From mboxrd@z Thu Jan  1 00:00:00 1970
Return-Path: <linux-kernel-owner@vger.kernel.org>
Received: (majordomo@vger.kernel.org) by vger.kernel.org via listexpand
	id S1753778AbbHMUEV (ORCPT <rfc822;w@1wt.eu>);
	Thu, 13 Aug 2015 16:04:21 -0400
Received: from mail-io0-f176.google.com ([209.85.223.176]:34358 "EHLO
	mail-io0-f176.google.com" rhost-flags-OK-OK-OK-OK) by vger.kernel.org
	with ESMTP id S1752320AbbHMUET (ORCPT
	<rfc822;linux-kernel@vger.kernel.org>);
	Thu, 13 Aug 2015 16:04:19 -0400
MIME-Version: 1.0
In-Reply-To: <alpine.DEB.2.10.1508131249050.14178@chino.kir.corp.google.com>
References: <CA+55aFzUDiGRY_CZz0hON9AxkD1Fw_B-YSLiHH8tt_3rkKUrzw@mail.gmail.com>
	<20150812210027.88dfcf90.akpm@linux-foundation.org>
	<CA+55aFzjhAoa6aiEfuwM_XyYn0OWRjUuHyEasfj=q4tzOHFGYA@mail.gmail.com>
	<CA+55aFxzOAx7365Mx2o55TZOS+bZGh_Pfr=vVF3QGg0btsDumg@mail.gmail.com>
	<CA+55aFyf7heNE2VW8gfejMy0QKUtTZiRv5T+zo9EJEiJ41WN2w@mail.gmail.com>
	<alpine.DEB.2.10.1508131249050.14178@chino.kir.corp.google.com>
Date: Thu, 13 Aug 2015 13:04:19 -0700
X-Google-Sender-Auth: SLxMtzlGE5BZ01aUwaUn7UGQtIc
Message-ID: <CA+55aFyTLkNP+5Bwnc=Z8BnygBAALdzTAYxfXXoenkp33iipyA@mail.gmail.com>
Subject: Re: get_vmalloc_info() and /proc/meminfo insanely expensive
From: Linus Torvalds <torvalds@linux-foundation.org>
To: David Rientjes <rientjes@google.com>
Cc: Andrew Morton <akpm@linux-foundation.org>,
        Joonsoo Kim <iamjoonsoo.kim@lge.com>,
        Al Viro <viro@zeniv.linux.org.uk>,
        Linux Kernel Mailing List <linux-kernel@vger.kernel.org>
Content-Type: text/plain; charset=UTF-8
Sender: linux-kernel-owner@vger.kernel.org
List-ID: <linux-kernel.vger.kernel.org>
X-Mailing-List: linux-kernel@vger.kernel.org

On Thu, Aug 13, 2015 at 12:50 PM, David Rientjes <rientjes@google.com> wrote:
>
> Rather than a time based approach, why not invalidate when it is known to
> change, either on the next call to get_vmalloc_info() or as part of the
> vmalloc operation itself?

I started doing that, looking at all the users of vmap_area_lock, and
decided that it's just too messy for me. I wanted something minimal
and obvious. The vmap_area handling is not obvious, especially since
the whole vmalloc statistics don't just depend on the vmap area list,
but also take the individual flags into account (ie it counts
VM_LAZY_FREE[ING] entries as having already been removed etc).

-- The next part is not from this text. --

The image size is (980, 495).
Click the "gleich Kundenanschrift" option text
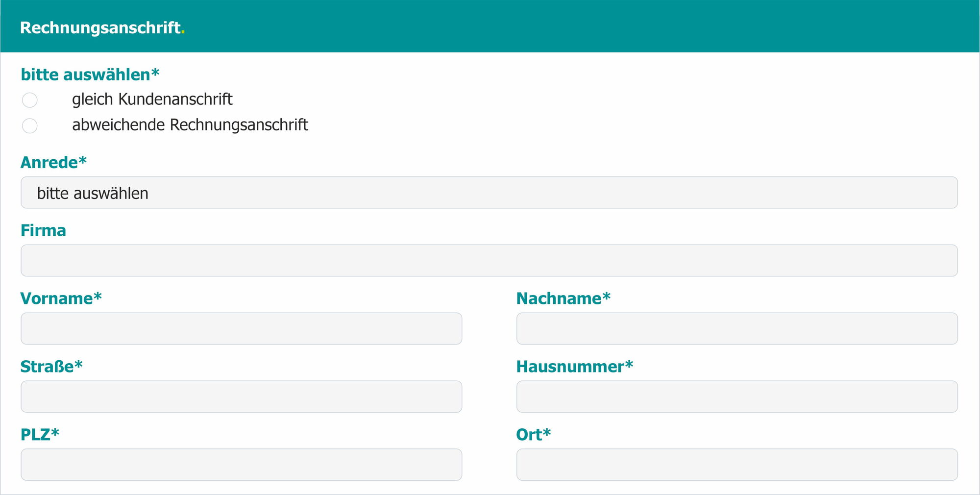152,99
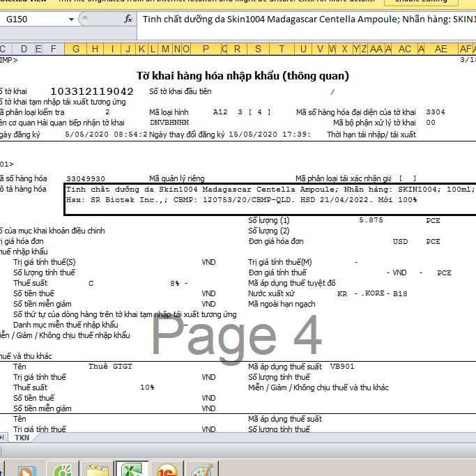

So I started looking at actually turning the vmap_area_lock into a
seqlock or even a rwlock (because some of the users are pure readers)
just to clarify things, and that wasn't hard per se, but I threw up my
hands in disgust. The code that modifies the thing is full of "take
lock, look up,. drop lock, do something, take lock again") etc.

Yes, we could just sprinkle "invalidate_cache = 1" statements around
in all the places that can cause this, but that would be pretty ad-hoc
and ugly too.  And since the reader side is actually entirely lockless
(currently using rcu, with my patch it has the additional lockless and
racy cache reading), to do it *right* you actually need to use at a
minimum memory ordering rules. So it would be fairly subtle too.

In contrast, my "just base it on time" sure as hell isn't subtle. It's
not great, but at least it's obvious and the crazy logic is
localized..

So I'd be all for somebody actually taking the time to do it right.
I'm pretty sure nobody really cares enough, though.

Willing to prove me wrong?

                   Linus